Bumblebees also have long seasons. They are among the first of the bee
species to emerge in the year, and some species may forage until
November. They are therefore very important pollinators of early and
winter crops. Increasingly, in milder climate areas, bumblebees are
being seen throughout winter. However, they are very vulnerable, and it
is important they have access to good
bee plants (opens new window)
throughout the season, including during cool weather.
Some types of bumblebees have long tongues, meaning they are
attracted to, and well suited to pollinating plants such as bean and pea
crops, and red clover.
Soft fruit and tomato growers are well aware of the efficiency of
bumblebees for pollination. Why is this so? It's because bumblebees
are capable of ‘buzz pollination’. Here, the bumblebee places its
thorax (upper body) close to the anthers of a flower, and vibrates its
flight muscles. This vibration shakes the pollen from the anthers, and
enables efficient pollination of tomatoes, kiwi fruit and cranberries.
This is also especially beneficial in blueberry pollination and strawberry pollination. Even where crops can be self pollinated (as in some tomatoes), nevertheless, they produce more and bigger fruits with the aid of bumblebees for pollination.
Bumblebees are also super fast pollinators!
Under the same conditions, bumblebees actually pollinate more flowers per bee than honey bees (from: Bumblebees Behaviour and Ecology; Prof. Dave Goulson; citing Poulson 1973; Free 1993).

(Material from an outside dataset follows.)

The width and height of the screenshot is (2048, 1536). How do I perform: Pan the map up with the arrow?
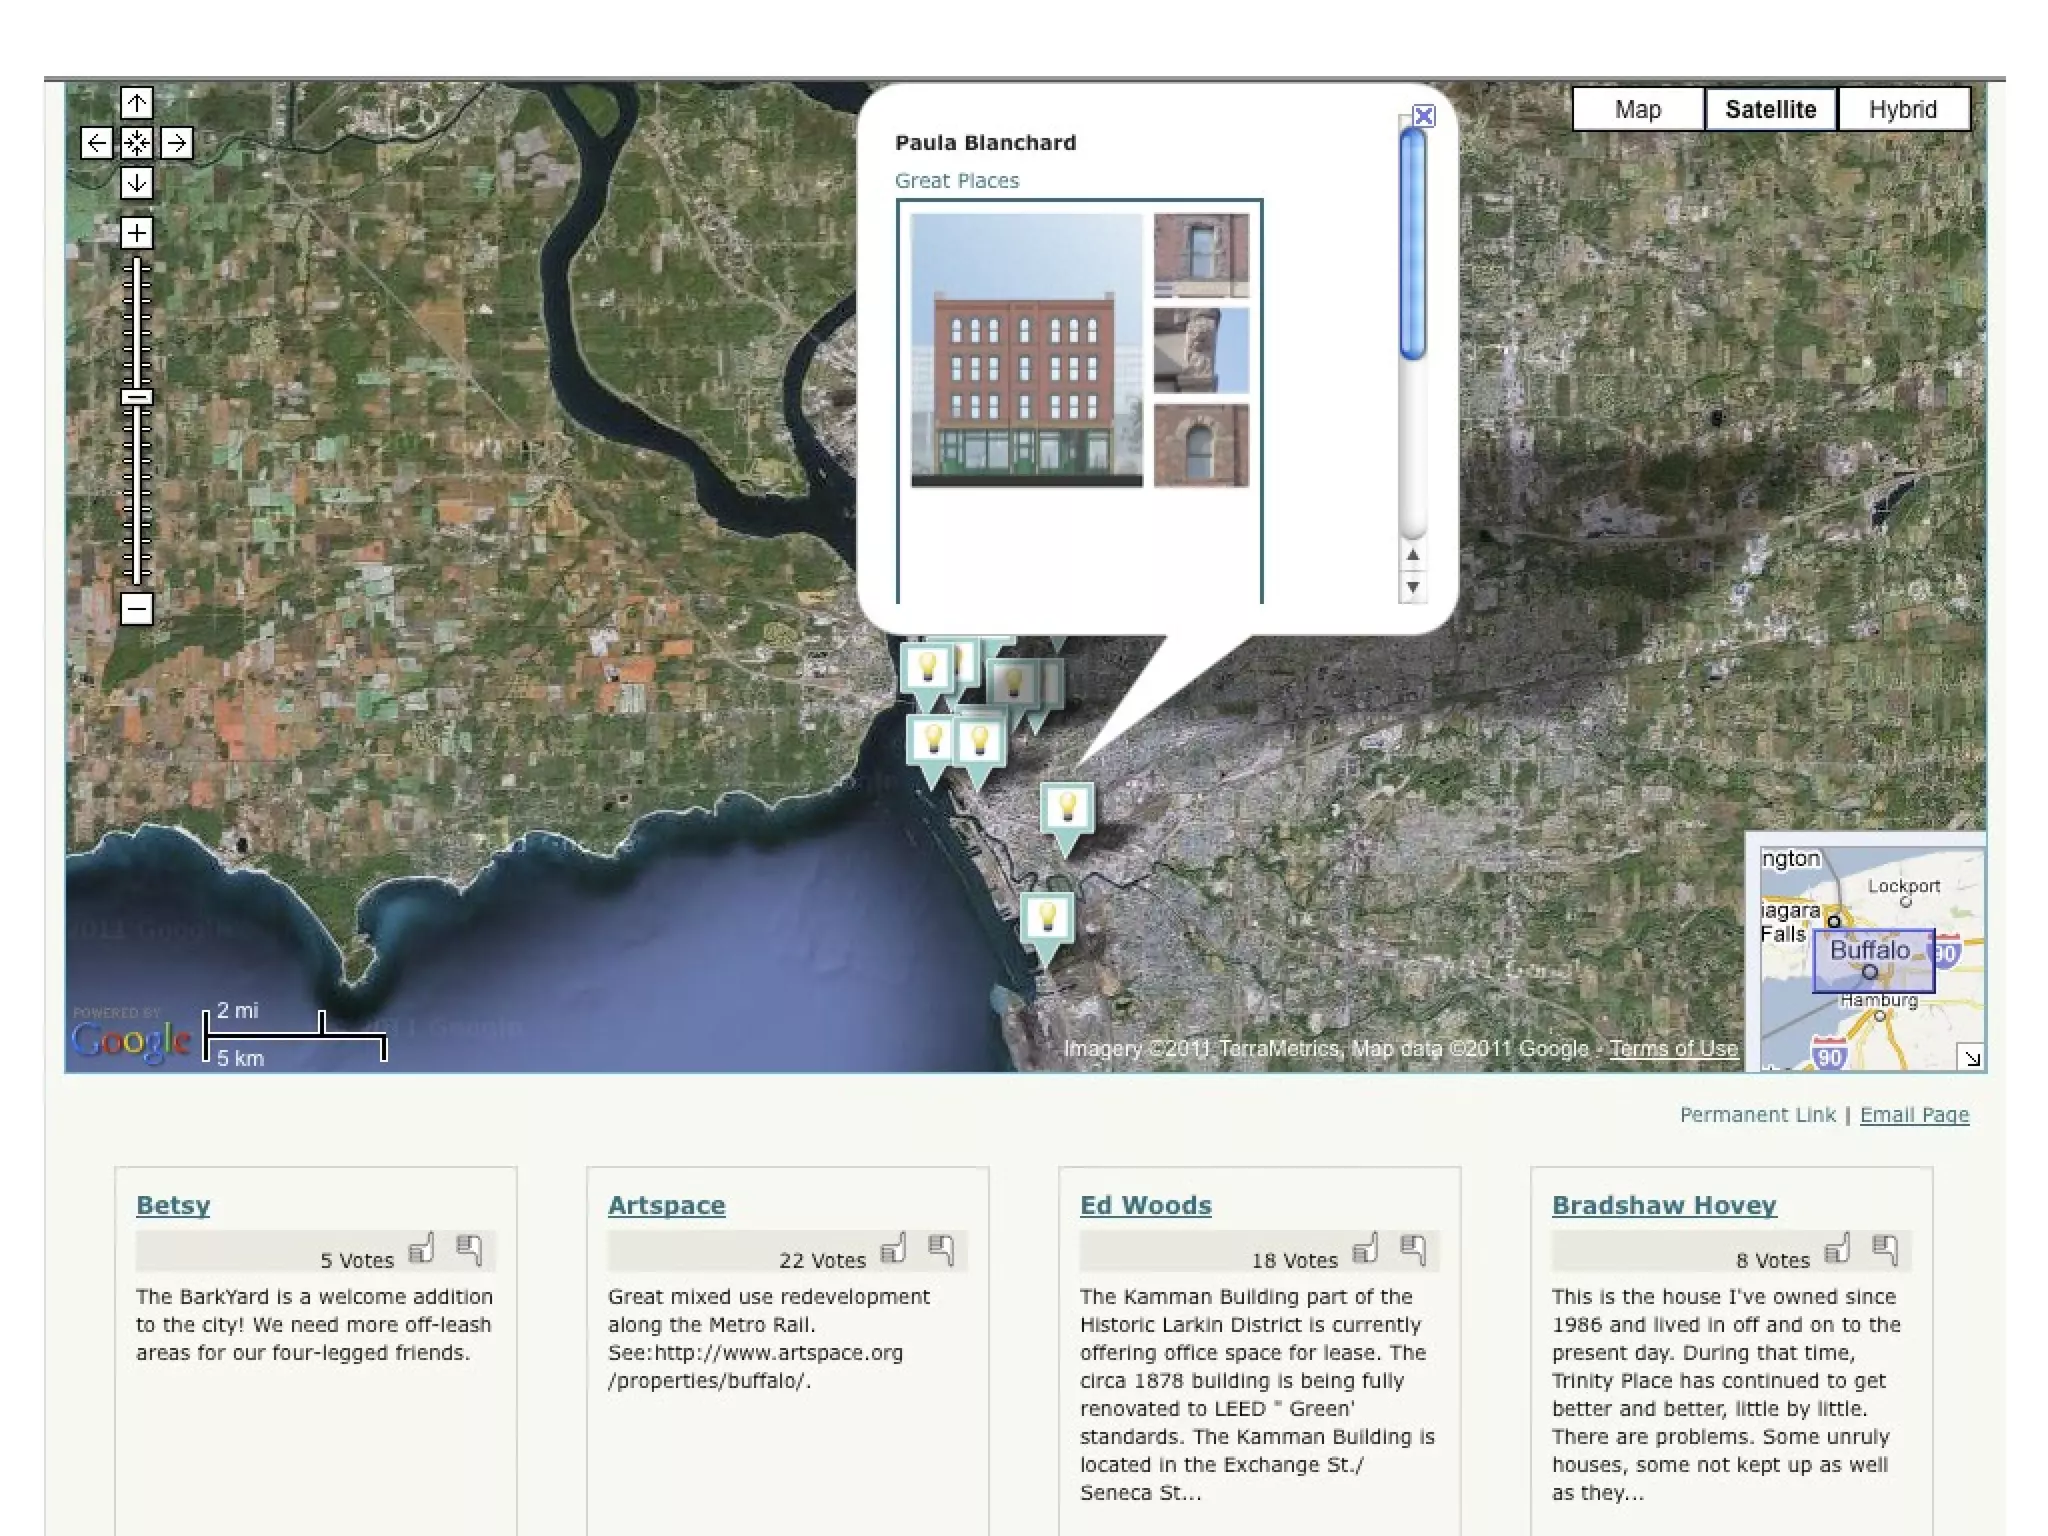pyautogui.click(x=137, y=103)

Note, typical bumblebee colonies may consist of as few as 40 workers, or reach around 120 workers (read about the bumblebee life cycle). Less common, but also possible, would be a colony of 400 workers. Honey bee colonies by contrast, are much larger, with 20,000 to 50,000 workers.
However, studies have demonstrated that 5 colonies of bumblebees, B. Impatiens, per hectare of lowbush blueberry, produced yields equal to using 7.5 honey bee colonies per hectare, despite the significantly greater size of honey bee colonies. (From: Bumblebees Behaviour and Ecology; Prof. Dave Goulson; citing Van Heemert et al 1990; Ptácek 1991; Whidden 1996; Stubbs and Drummond 2001).
However, honey bees remain important pollinators. There are also other reasons why honey bees matter.
Over the years, there has been a steady increase in the commercial rearing of bumblebebees for pollination. Unfortunately, this has not always been a blessing.
In the USA, farmers were allowed to transport commercially-reared bumblebees onto their land, (into areas where they were not native), for pollinating crops.
Unfortunately, this has spread diseases, with consequences for local populations of wild bees. Xerces, the US invertebrates conservation charity, along with a number of other organisations, submitted a petition to the USDA’s Animal and Plant Health Inspection Service, requesting laws to protect wild bumble bees from disease by regulating the movement and health of commercial bumblebees outside their native ranges. You can read more about this issue on this page and this one.
I feel all of this a real shame.
If only our farming practices were more sustainable, and if only we worked in harmony with nature, providing pesticide-free habitats in which our pollinators could thrive, surely there would be no need for a commercial pollination industry.